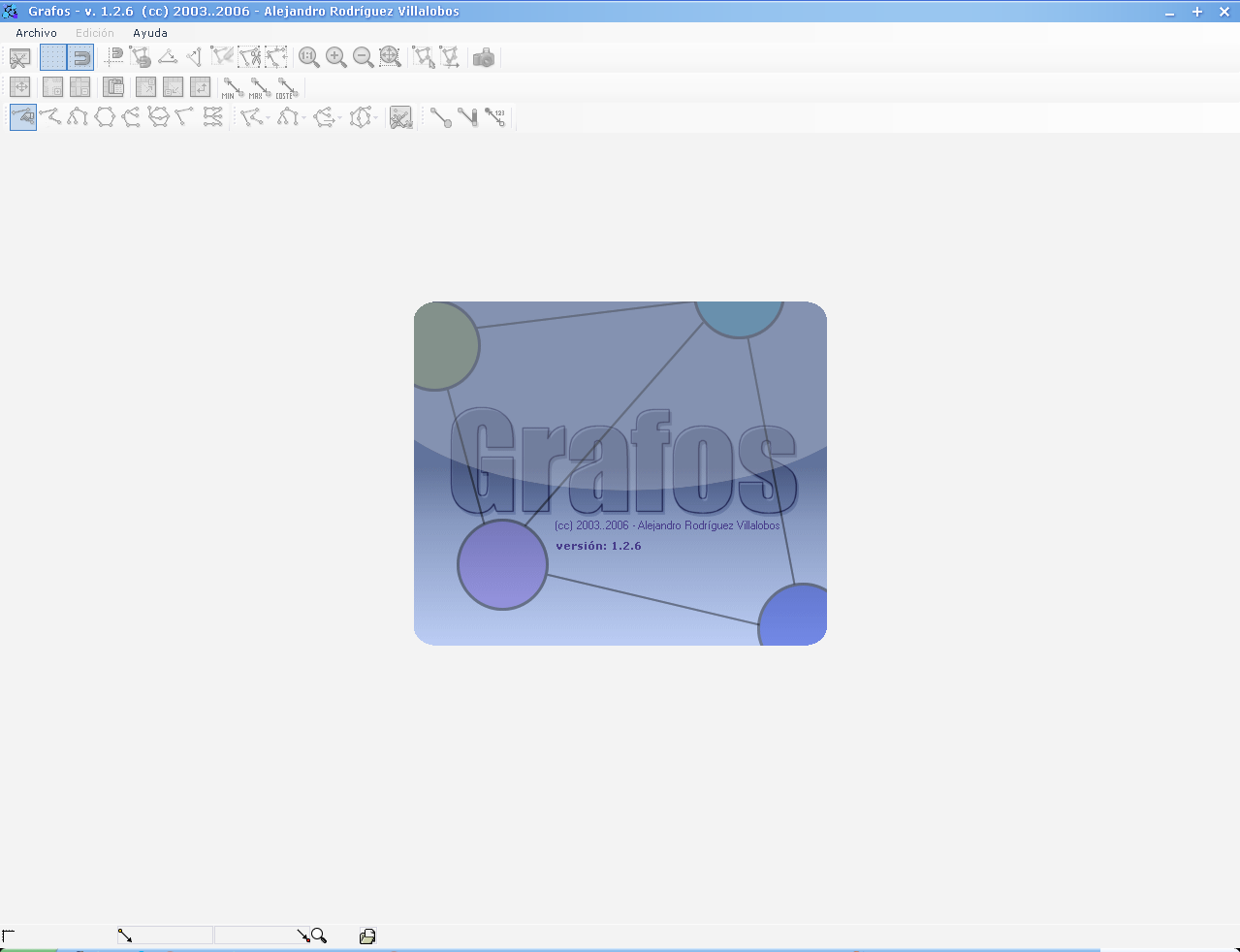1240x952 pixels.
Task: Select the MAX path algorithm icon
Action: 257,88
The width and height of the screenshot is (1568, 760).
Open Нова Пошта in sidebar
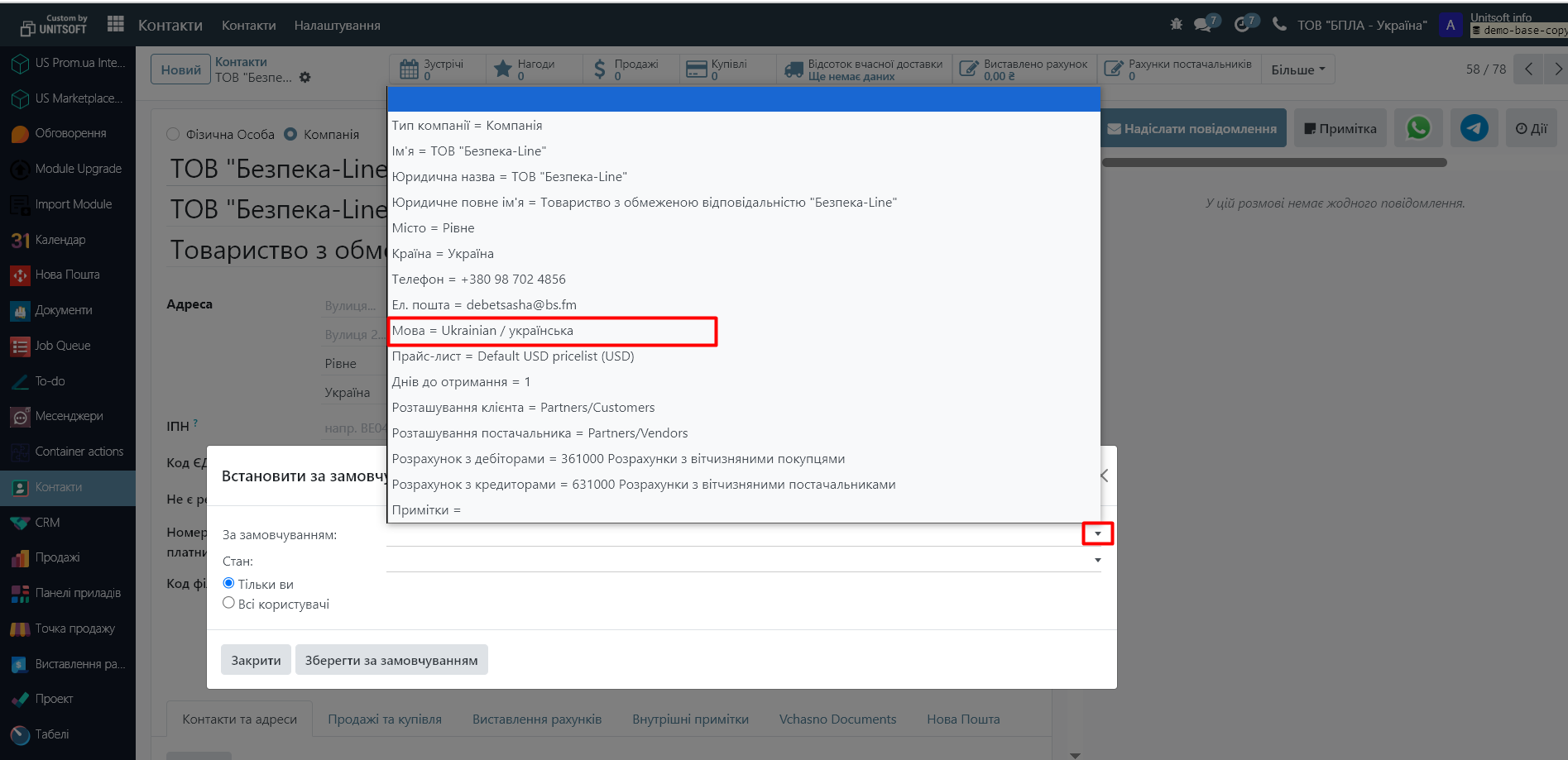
*****
Try it —
Write out exactly the lines from the line holding "The width and" through the last line of the records above, inclusive, and nothing more. Leave out the pictures.

Response to this task —
The width and height of the screenshot is (1568, 760).
Open Нова Пошта in sidebar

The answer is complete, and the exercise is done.